Exercise:
Reproduce every one of the following items word for word, keeping their order and line breaks.

Records for this task:
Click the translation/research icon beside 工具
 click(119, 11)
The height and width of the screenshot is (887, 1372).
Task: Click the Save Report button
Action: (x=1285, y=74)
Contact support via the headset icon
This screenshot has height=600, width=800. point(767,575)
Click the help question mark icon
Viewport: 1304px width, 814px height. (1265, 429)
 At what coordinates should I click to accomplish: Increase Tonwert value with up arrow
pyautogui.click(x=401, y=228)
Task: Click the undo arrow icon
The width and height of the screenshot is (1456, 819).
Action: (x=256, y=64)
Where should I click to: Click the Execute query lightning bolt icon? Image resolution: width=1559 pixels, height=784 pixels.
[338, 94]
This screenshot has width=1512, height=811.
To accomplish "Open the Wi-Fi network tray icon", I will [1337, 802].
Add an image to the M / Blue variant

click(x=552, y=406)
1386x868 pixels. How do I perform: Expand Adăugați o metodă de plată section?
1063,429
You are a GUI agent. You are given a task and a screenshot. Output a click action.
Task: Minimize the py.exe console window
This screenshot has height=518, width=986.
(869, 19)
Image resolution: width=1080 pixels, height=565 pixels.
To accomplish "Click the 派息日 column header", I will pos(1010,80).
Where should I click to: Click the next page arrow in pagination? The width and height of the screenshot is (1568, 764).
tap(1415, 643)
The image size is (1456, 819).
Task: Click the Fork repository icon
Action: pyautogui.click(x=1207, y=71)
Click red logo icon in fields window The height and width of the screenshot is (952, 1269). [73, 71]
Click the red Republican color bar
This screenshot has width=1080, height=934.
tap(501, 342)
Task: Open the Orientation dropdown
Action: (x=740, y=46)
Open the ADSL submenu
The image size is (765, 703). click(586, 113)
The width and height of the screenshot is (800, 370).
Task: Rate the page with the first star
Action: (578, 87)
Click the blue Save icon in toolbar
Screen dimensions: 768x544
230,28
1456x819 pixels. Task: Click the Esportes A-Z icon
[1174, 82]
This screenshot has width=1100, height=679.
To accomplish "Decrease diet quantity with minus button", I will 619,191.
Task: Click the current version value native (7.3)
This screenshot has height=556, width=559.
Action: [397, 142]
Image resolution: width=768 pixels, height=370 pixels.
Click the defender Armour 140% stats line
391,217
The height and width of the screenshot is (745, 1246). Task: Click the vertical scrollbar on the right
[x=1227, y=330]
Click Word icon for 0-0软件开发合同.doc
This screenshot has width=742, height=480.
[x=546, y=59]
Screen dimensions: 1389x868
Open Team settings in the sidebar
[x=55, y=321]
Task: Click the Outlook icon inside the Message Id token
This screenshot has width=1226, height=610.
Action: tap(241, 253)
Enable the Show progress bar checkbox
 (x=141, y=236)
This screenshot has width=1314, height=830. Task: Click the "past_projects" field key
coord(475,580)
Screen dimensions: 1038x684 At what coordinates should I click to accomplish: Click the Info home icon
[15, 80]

Final result:
Click the translation/research icon beside 工具
 click(119, 11)
The height and width of the screenshot is (887, 1372).
Task: Click the Save Report button
Action: (x=1285, y=74)
Contact support via the headset icon
This screenshot has height=600, width=800. point(767,575)
Click the help question mark icon
Viewport: 1304px width, 814px height. (1265, 429)
 At what coordinates should I click to accomplish: Increase Tonwert value with up arrow
pyautogui.click(x=401, y=228)
Task: Click the undo arrow icon
The width and height of the screenshot is (1456, 819).
Action: (x=256, y=64)
Where should I click to: Click the Execute query lightning bolt icon? Image resolution: width=1559 pixels, height=784 pixels.
[338, 94]
This screenshot has width=1512, height=811.
To accomplish "Open the Wi-Fi network tray icon", I will [1337, 802].
Add an image to the M / Blue variant

click(x=552, y=406)
1386x868 pixels. How do I perform: Expand Adăugați o metodă de plată section?
1063,429
You are a GUI agent. You are given a task and a screenshot. Output a click action.
Task: Minimize the py.exe console window
This screenshot has height=518, width=986.
(869, 19)
Image resolution: width=1080 pixels, height=565 pixels.
To accomplish "Click the 派息日 column header", I will pos(1010,80).
Where should I click to: Click the next page arrow in pagination? The width and height of the screenshot is (1568, 764).
tap(1415, 643)
The image size is (1456, 819).
Task: Click the Fork repository icon
Action: pyautogui.click(x=1207, y=71)
Click red logo icon in fields window The height and width of the screenshot is (952, 1269). [73, 71]
Click the red Republican color bar
This screenshot has width=1080, height=934.
tap(501, 342)
Task: Open the Orientation dropdown
Action: (x=740, y=46)
Open the ADSL submenu
The image size is (765, 703). click(586, 113)
The width and height of the screenshot is (800, 370).
Task: Rate the page with the first star
Action: (578, 87)
Click the blue Save icon in toolbar
Screen dimensions: 768x544
230,28
1456x819 pixels. Task: Click the Esportes A-Z icon
[1174, 82]
This screenshot has width=1100, height=679.
To accomplish "Decrease diet quantity with minus button", I will 619,191.
Task: Click the current version value native (7.3)
This screenshot has height=556, width=559.
Action: [397, 142]
Image resolution: width=768 pixels, height=370 pixels.
Click the defender Armour 140% stats line
391,217
The height and width of the screenshot is (745, 1246). Task: Click the vertical scrollbar on the right
[x=1227, y=330]
Click Word icon for 0-0软件开发合同.doc
This screenshot has width=742, height=480.
[x=546, y=59]
Screen dimensions: 1389x868
Open Team settings in the sidebar
[x=55, y=321]
Task: Click the Outlook icon inside the Message Id token
This screenshot has width=1226, height=610.
Action: tap(241, 253)
Enable the Show progress bar checkbox
 (x=141, y=236)
This screenshot has width=1314, height=830. Task: Click the "past_projects" field key
coord(475,580)
Screen dimensions: 1038x684 At what coordinates should I click to accomplish: Click the Info home icon
[15, 80]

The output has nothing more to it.